ABOUT THIS TASK
Look for "computer" in the listing below. Gather each line that contains it.

-------

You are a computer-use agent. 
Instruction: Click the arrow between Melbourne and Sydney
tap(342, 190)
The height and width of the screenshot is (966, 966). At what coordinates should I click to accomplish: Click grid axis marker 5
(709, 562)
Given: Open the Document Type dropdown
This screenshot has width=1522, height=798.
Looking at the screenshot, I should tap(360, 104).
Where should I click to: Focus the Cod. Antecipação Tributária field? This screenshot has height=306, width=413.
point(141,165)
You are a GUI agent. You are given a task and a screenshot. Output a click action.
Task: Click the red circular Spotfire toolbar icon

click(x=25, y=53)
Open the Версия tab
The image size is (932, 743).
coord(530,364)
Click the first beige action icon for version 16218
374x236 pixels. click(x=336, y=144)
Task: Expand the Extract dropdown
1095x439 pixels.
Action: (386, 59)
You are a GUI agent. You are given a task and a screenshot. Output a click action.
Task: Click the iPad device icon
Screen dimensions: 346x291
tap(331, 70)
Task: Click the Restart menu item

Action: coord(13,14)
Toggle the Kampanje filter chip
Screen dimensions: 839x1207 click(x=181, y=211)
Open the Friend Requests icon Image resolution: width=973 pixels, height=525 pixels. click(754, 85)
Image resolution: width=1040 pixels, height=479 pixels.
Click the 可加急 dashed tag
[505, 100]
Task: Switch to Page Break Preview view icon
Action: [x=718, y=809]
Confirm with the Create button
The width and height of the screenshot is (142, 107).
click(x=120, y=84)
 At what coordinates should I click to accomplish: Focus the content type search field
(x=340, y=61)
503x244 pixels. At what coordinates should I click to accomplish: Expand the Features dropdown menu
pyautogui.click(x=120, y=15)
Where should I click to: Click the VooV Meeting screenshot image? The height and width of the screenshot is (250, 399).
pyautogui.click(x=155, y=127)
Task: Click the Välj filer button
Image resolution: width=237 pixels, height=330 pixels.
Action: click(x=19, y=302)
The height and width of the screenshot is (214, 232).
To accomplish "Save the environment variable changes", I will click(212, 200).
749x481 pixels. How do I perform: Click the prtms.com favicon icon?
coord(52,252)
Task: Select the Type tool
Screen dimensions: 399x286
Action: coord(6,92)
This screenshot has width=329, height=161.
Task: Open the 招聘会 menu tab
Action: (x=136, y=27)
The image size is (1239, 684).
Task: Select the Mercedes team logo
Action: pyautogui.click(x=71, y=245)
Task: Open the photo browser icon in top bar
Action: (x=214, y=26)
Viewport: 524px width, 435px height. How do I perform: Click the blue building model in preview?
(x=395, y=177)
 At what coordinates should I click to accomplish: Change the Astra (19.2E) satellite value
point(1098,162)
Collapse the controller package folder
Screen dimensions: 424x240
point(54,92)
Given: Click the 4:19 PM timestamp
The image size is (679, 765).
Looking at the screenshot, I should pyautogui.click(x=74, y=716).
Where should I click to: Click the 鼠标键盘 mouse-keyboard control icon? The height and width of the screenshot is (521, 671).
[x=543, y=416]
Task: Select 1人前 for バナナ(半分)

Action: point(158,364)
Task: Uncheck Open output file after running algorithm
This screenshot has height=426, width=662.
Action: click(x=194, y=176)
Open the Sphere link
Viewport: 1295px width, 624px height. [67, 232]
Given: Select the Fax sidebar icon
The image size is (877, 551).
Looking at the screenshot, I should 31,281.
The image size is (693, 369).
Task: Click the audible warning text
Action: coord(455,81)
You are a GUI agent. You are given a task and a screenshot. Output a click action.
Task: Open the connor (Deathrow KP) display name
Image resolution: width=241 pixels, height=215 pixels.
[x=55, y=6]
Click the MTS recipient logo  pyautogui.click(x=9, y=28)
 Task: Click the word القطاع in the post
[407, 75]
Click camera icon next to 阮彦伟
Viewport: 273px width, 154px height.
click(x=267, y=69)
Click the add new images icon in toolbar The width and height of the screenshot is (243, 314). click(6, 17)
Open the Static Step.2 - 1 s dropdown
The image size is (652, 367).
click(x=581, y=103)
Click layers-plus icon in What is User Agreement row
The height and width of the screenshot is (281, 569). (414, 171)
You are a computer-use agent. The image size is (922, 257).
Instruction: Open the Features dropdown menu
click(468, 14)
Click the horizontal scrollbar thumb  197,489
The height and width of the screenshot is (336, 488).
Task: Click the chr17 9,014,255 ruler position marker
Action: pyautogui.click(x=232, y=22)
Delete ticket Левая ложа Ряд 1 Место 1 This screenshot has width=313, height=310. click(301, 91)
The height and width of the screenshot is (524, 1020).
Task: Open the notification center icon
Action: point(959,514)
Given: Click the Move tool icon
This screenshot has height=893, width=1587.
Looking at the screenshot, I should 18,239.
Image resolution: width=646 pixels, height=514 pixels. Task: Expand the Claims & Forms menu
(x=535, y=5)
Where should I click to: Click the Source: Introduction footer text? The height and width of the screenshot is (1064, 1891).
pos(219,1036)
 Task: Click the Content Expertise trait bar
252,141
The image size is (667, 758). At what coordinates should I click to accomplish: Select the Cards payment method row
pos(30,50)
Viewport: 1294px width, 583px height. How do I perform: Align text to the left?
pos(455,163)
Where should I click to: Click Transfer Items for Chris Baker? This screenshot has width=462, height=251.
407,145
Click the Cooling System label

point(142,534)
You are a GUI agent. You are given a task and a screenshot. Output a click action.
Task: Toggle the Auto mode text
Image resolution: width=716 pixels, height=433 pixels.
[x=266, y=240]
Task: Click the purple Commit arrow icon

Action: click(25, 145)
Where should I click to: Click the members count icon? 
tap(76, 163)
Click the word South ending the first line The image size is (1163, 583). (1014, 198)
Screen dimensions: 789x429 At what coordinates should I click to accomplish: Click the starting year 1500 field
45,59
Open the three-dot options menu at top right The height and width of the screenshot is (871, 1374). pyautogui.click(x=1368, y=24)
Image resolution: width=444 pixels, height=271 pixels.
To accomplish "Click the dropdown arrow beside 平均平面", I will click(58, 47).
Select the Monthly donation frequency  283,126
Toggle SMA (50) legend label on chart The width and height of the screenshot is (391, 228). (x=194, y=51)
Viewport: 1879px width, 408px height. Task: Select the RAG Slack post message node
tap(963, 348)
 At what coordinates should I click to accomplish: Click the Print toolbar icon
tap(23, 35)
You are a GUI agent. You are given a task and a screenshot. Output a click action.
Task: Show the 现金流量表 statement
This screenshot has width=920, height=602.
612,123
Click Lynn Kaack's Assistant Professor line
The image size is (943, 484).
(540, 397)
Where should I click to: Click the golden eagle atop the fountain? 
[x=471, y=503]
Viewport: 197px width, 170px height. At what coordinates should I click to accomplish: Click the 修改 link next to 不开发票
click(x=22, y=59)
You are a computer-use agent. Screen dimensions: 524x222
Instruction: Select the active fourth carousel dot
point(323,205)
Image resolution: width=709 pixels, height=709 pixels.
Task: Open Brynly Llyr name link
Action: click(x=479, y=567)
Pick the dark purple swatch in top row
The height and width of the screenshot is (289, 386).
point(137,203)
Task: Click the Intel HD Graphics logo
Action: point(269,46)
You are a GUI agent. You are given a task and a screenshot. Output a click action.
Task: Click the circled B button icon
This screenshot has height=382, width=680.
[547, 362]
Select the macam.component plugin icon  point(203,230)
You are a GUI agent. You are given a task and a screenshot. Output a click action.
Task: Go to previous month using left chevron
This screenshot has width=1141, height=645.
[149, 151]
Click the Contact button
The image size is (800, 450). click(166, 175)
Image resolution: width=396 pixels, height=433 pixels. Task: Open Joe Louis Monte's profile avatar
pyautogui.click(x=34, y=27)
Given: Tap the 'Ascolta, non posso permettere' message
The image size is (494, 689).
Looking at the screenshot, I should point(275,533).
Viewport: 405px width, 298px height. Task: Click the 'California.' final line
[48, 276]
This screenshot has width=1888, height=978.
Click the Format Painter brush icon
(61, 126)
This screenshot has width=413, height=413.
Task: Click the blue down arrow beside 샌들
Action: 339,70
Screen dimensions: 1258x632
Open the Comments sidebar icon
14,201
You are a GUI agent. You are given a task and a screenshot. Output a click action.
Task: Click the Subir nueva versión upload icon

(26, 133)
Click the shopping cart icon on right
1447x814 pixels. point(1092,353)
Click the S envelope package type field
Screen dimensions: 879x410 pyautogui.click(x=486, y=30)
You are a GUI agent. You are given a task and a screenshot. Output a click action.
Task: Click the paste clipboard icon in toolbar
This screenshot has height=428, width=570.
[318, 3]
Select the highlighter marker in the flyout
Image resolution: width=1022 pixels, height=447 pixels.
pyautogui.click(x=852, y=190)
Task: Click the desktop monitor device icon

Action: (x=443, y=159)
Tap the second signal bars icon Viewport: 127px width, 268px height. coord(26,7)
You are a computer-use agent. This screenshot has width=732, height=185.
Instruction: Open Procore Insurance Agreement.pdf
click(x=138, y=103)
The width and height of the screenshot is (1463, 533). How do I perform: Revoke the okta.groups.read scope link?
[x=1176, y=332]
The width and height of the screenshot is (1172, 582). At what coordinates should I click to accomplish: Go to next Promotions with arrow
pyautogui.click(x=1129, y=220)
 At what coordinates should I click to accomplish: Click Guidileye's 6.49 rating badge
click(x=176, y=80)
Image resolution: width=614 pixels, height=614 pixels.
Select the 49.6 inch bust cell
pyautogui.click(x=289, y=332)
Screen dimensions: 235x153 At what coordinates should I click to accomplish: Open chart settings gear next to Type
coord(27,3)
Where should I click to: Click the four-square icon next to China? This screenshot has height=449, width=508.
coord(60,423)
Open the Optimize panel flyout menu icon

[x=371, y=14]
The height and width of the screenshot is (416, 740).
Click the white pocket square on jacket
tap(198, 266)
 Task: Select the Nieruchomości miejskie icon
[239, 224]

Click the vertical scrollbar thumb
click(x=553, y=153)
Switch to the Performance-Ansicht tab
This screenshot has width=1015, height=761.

-------

EXERCISE ANSWER
You are a computer-use agent. 
You are a computer-use agent. The image size is (922, 257).
You are a computer-use agent. Screen dimensions: 524x222
You are a computer-use agent. This screenshot has width=732, height=185.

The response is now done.